The best of times for emerging filmmakers, screen producers and creatives

By Dr Max Schleser

With current trends and transformations towards an increasingly dynamic mediascape and disruptive innovations, there has never been a better time for Creative Arts research. As the new marketplace for immersive technologies and entertainment at the Marché du Film, Cannes XR demonstrates, graduates who have an understanding of how to apply their emerging media and screen production skills into creative concepts, will have a number of prospects in the job market internationally.

These projects demonstrate that Creative Arts researchers not only respond to a brief but can create innovative processes to engage diverse communities and society more generally.

In the Digital Narratives Unit, which is part of the Screen Production course at Swinburne University of Technology, students engage with Interactive Video, VR and AR for storytelling. This year (2019), second year Undergraduate students had the choice to work on an industry brief in collaboration with Medibank. In the first week Medibank representatives presented the Overseas Student Health Cover (OSHC) project to the students in our studio class. The students spend the first four to six weeks researching various possibilities to effectively communicate OSHC and the Australian Health System through storytelling; to their peers using Interactive Video, AR, VR (360° video production) and Social Media. After testing their storytelling approaches with specific international student communities, the students pitched their ideas back to our ‘client’ Medibank at their offices in Melbourne. At the end of the semester the final presentation featured a panel of Medibank representatives and Swinburne University of Technologies Student Service Team, who all provided feedback for students. Medibank Partnership Manager, Susan Cullen, confirmed the value of this collaboration: 

“Throughout the project the quality of the student’s ideas, their approach and their willingness to listen and respond to feedback was exceptional. All the students presented their ideas in a professional manner and there was no doubt that they were committed to providing the best possible outcome and producing high quality work. The final video pieces were of high quality, they were original and all unique in their own way.  The students clearly demonstrated that they were able to respond to a brief and deliver a useful and relevant piece of work. I would have no doubt that this group of students are making excellent progress towards their job readiness and will have successful future careers.”

It was also great to see how international students could share their experience and inform the classroom about Social Media like Weibo or TikTok, which are used in China for example.

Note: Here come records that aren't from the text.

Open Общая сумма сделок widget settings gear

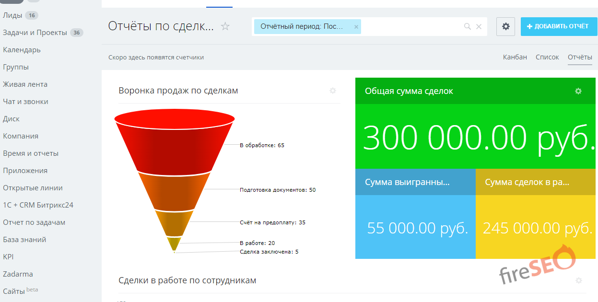[x=578, y=91]
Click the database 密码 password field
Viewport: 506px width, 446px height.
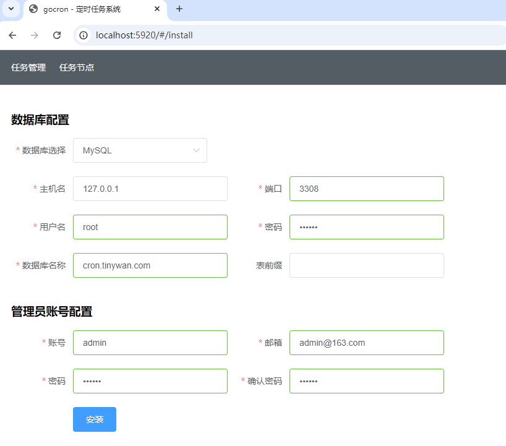click(367, 227)
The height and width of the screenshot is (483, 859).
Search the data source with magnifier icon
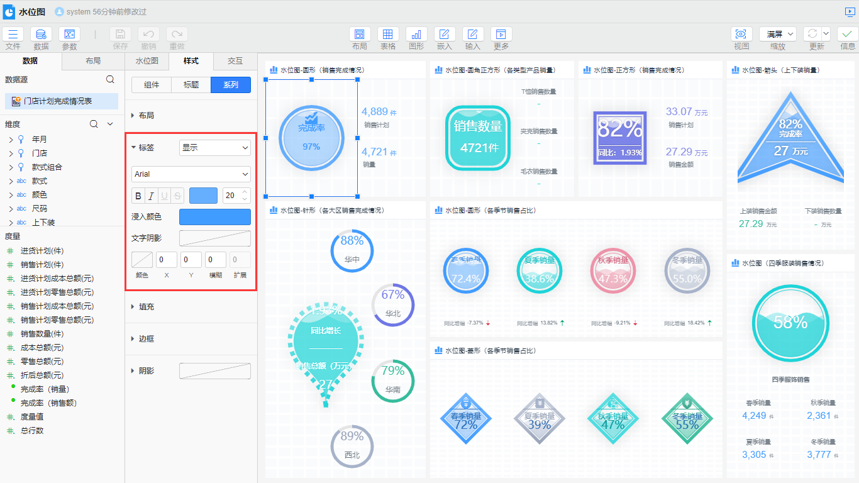[110, 79]
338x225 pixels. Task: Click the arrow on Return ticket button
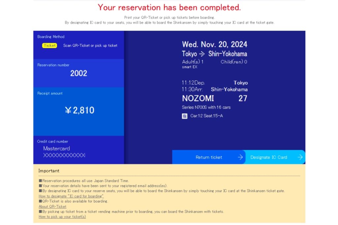pos(240,157)
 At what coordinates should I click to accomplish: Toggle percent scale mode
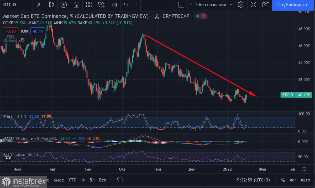(x=283, y=180)
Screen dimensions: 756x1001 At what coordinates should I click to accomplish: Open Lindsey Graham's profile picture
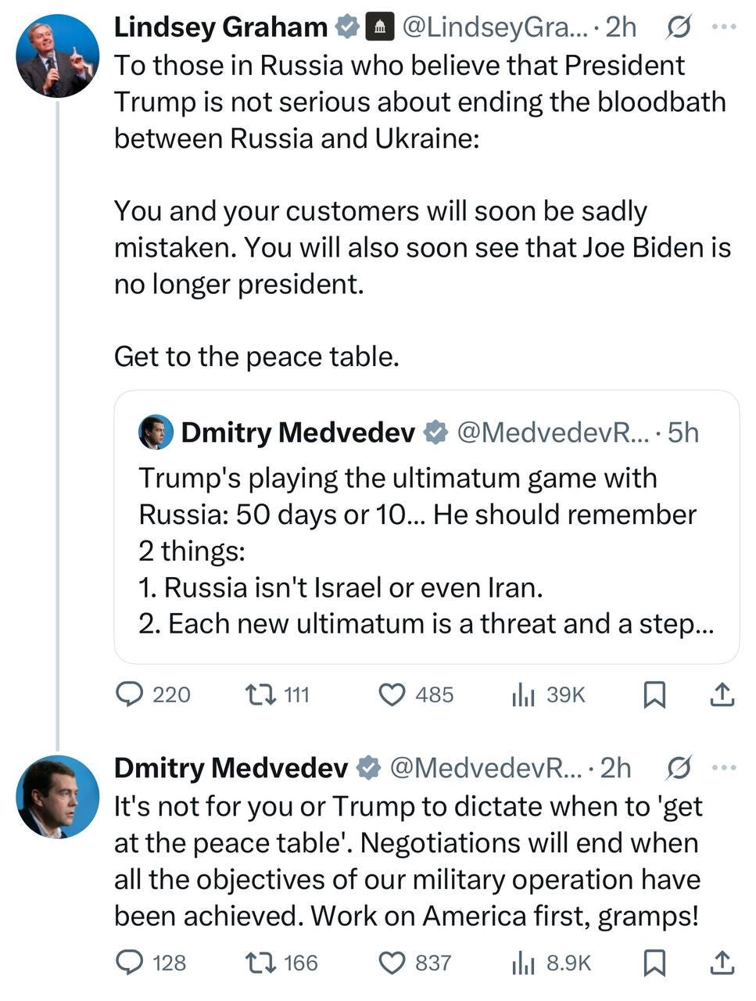57,56
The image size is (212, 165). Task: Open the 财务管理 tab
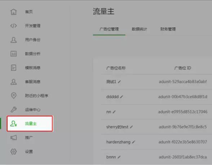coord(168,29)
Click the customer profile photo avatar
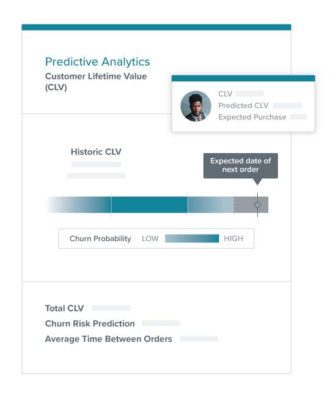The width and height of the screenshot is (336, 398). (x=195, y=106)
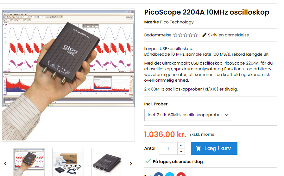Image resolution: width=284 pixels, height=176 pixels.
Task: Open 60MHz oscilloskopprober (x1/X10) link
Action: [x=184, y=89]
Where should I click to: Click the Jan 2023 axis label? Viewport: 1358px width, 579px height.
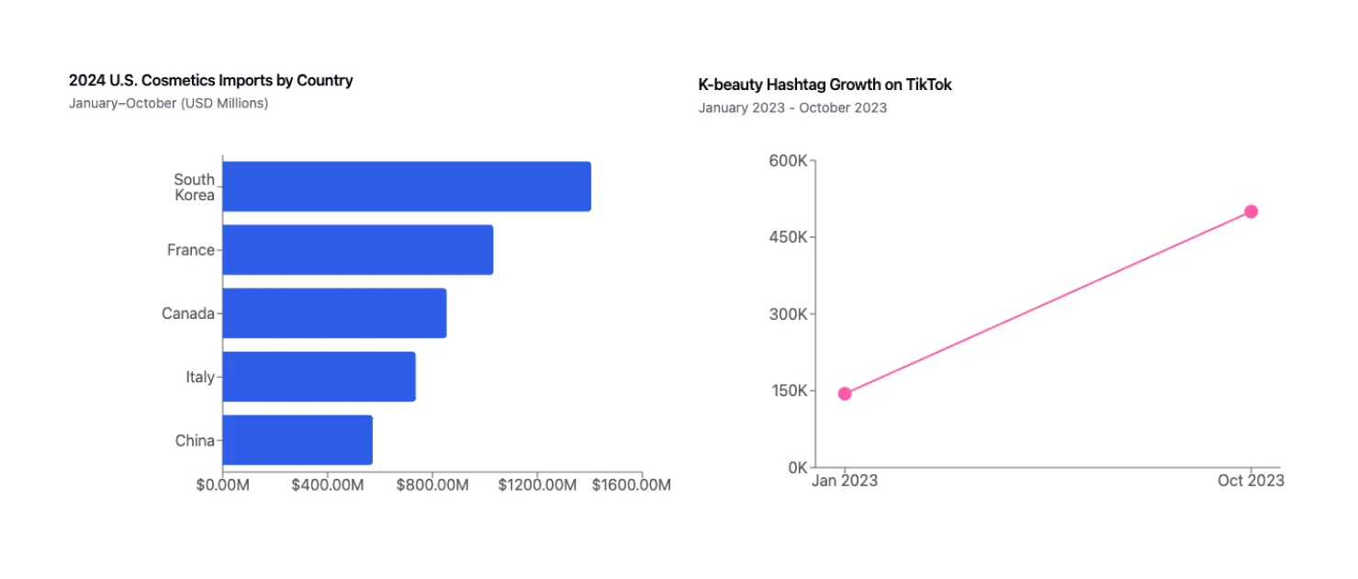[845, 480]
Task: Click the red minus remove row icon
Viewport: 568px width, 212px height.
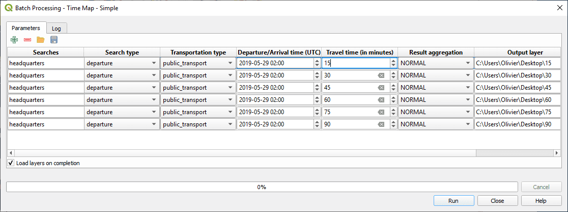Action: click(27, 40)
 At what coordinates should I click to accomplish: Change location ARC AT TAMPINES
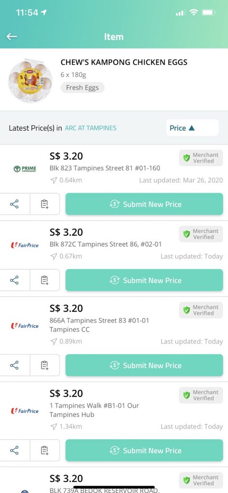tap(91, 128)
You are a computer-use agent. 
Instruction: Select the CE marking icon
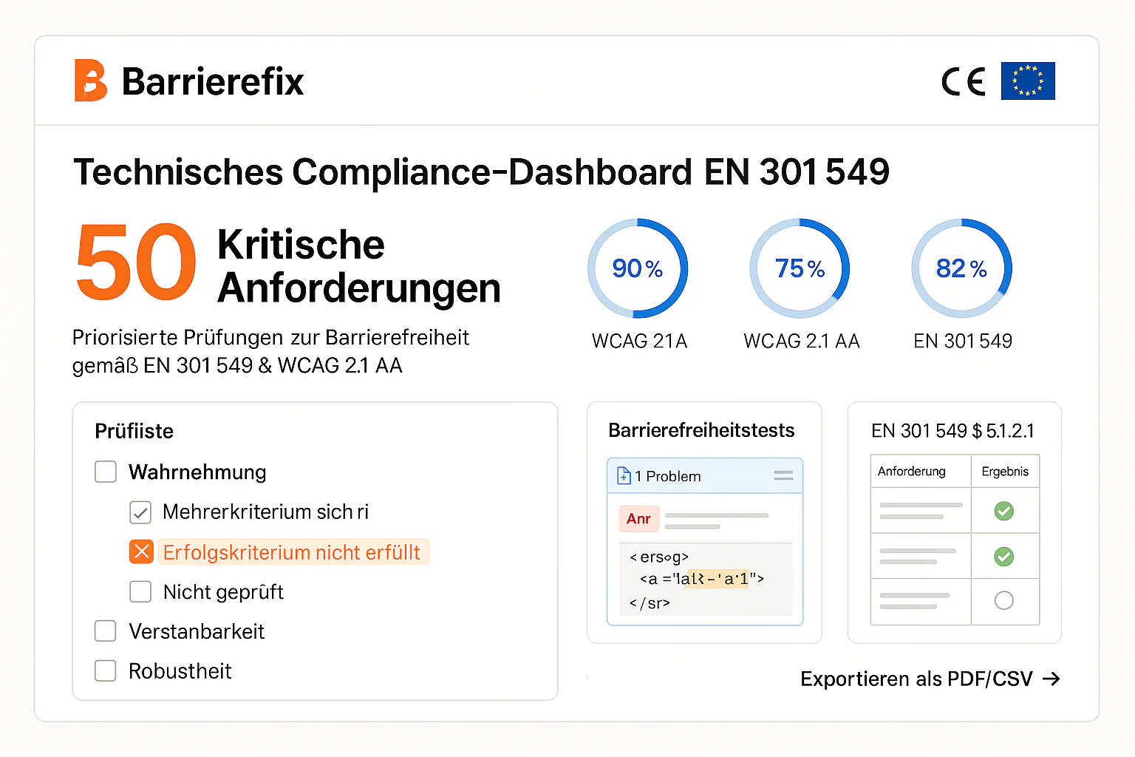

Screen Production content produced by peers for peers is a strong advocate for driving engagement, as a number of recent case studies show. These non-traditional research projects include; a Cinematic VR project exhibited at the SF3 Film Festival in the Sydney Opera House, the InstaWorkshop concept, which I developed for Inner South-East Metropolitan Partnerships (Victorian Government) (instagram.com/isemetro), Pasifika Youth workshops as well as a project commissioned by Yarriambiack Shire Council to create webisodes in a community context. Tales from Yarriambiack includes drone cinematography, 360° video production and explored co-creation and participatory processes. These projects demonstrate that Creative Arts researchers not only respond to a brief but can create innovative processes to engage diverse communities and society more generally. Within this context one could also point at the two edited collections Mobile Media Making in an Age of Smartphones (2014) and Mobile Story Making in an Age of Smartphones (2018), which can provide inspiration and identify a number of rigorous approaches to non-traditional research outputs.

With more and more interactive, AR, VR and immersive media applications becoming available for second year students to experiment and create work with ... the entrance point to immersive media has become more accessible than ever before.

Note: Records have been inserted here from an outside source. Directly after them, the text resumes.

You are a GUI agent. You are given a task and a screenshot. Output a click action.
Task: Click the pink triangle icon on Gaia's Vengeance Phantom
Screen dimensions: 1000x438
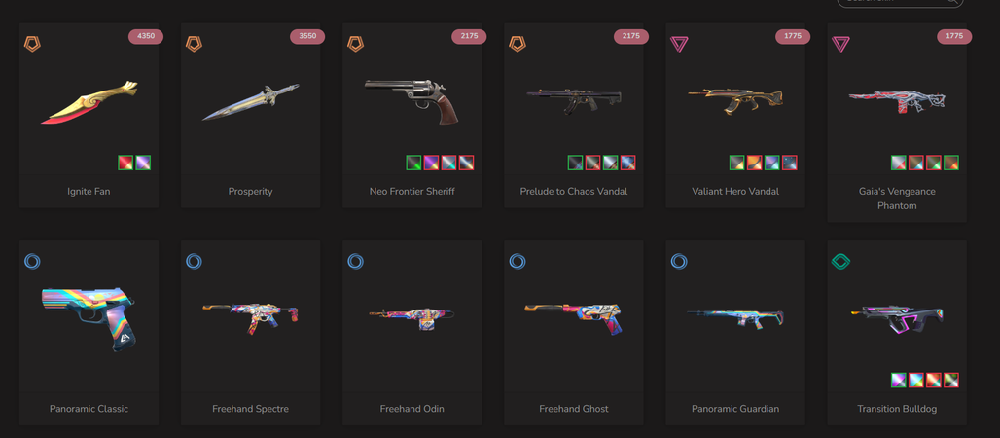coord(840,44)
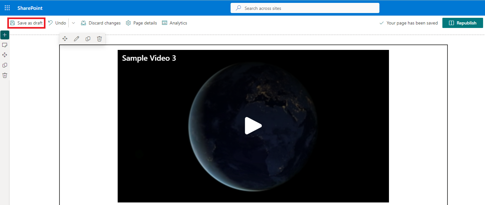Viewport: 485px width, 205px height.
Task: Expand the chevron next to Undo
Action: (x=73, y=23)
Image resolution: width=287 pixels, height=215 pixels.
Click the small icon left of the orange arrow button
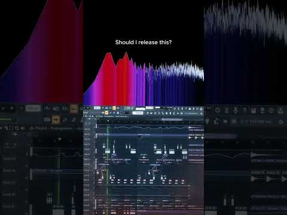(x=102, y=113)
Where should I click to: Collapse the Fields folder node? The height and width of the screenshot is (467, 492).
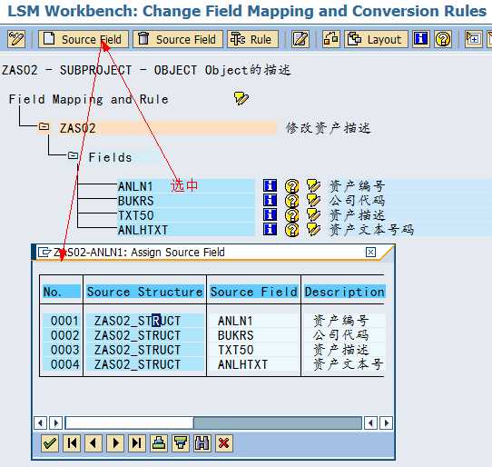tap(74, 155)

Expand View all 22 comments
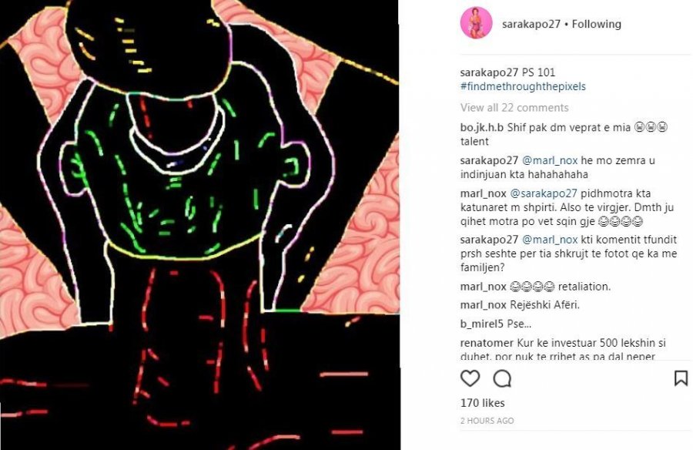[x=514, y=108]
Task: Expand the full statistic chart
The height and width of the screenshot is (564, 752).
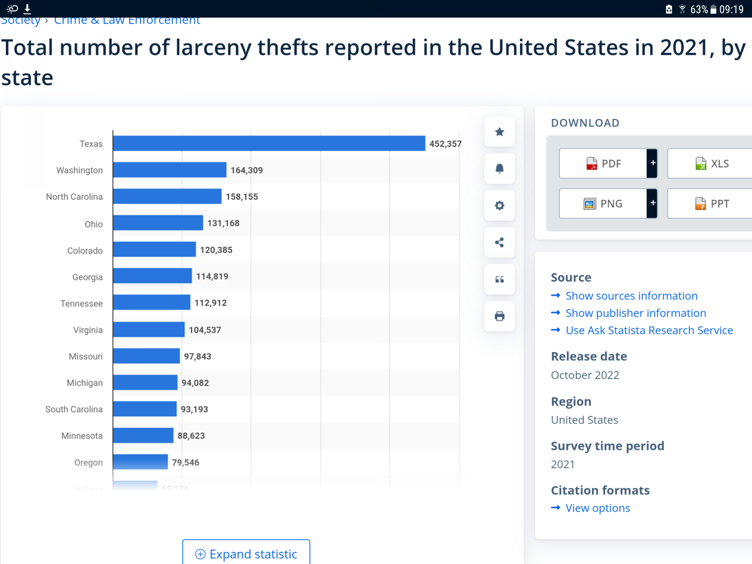Action: (x=246, y=554)
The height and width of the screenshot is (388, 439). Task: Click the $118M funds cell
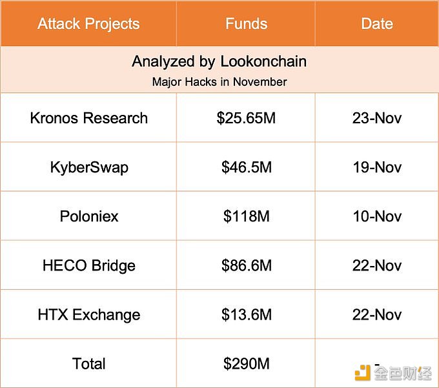click(x=246, y=216)
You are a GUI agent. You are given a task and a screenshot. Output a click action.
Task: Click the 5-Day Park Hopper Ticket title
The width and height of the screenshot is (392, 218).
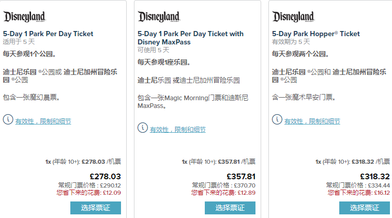315,34
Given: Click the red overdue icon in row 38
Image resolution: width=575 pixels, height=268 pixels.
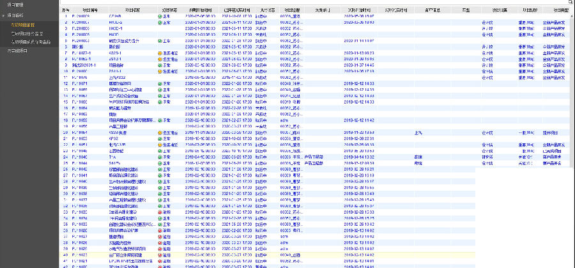Looking at the screenshot, I should (160, 242).
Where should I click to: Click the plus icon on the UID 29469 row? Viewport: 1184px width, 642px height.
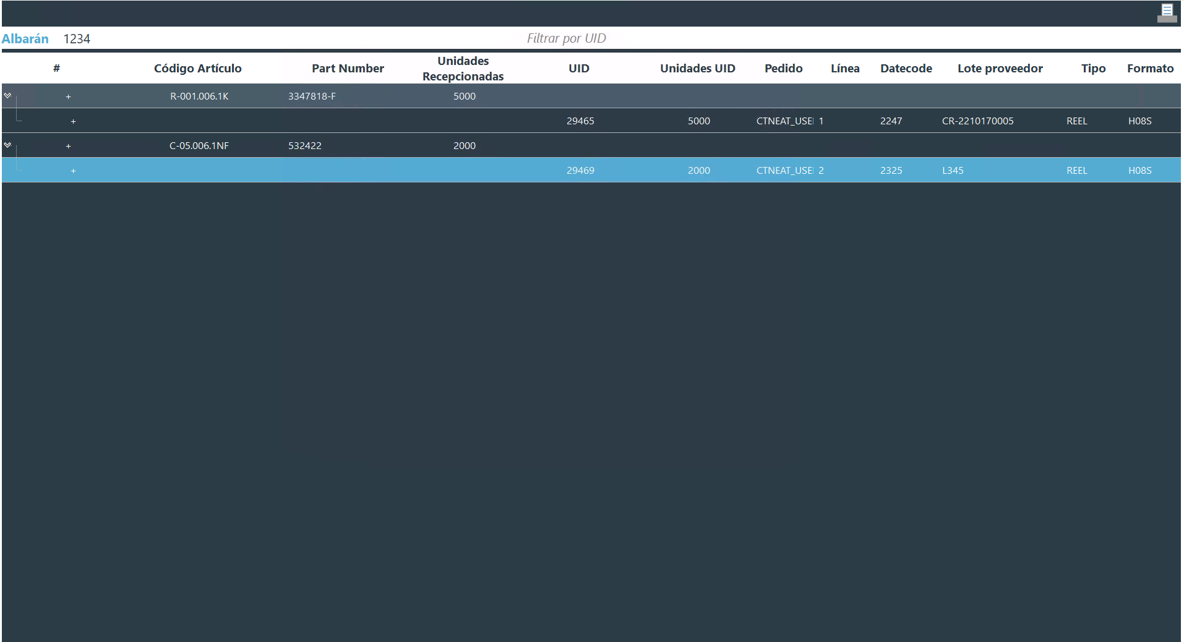(x=74, y=171)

Within interdisciplinary contexts, creativity and storytelling can be identified as a catalyst to give research projects novel impulses and directions.  For example, working as part of an interdisciplinary team for the Pasifika Youth workshops, I developed a framework for mobile storytelling and 360° videos to promote wellbeing in Pacific Youth in New Zealand/Aotearoa. Recently, I also contributed to a research project commissioned by Telstra, which demonstrated how storytelling can be utilised to increase participation among senior citizens, who according to the Digital Inclusion Index represent the most disconnected part of society (youtube.com/watch?v=n4ggq78XuzU ). 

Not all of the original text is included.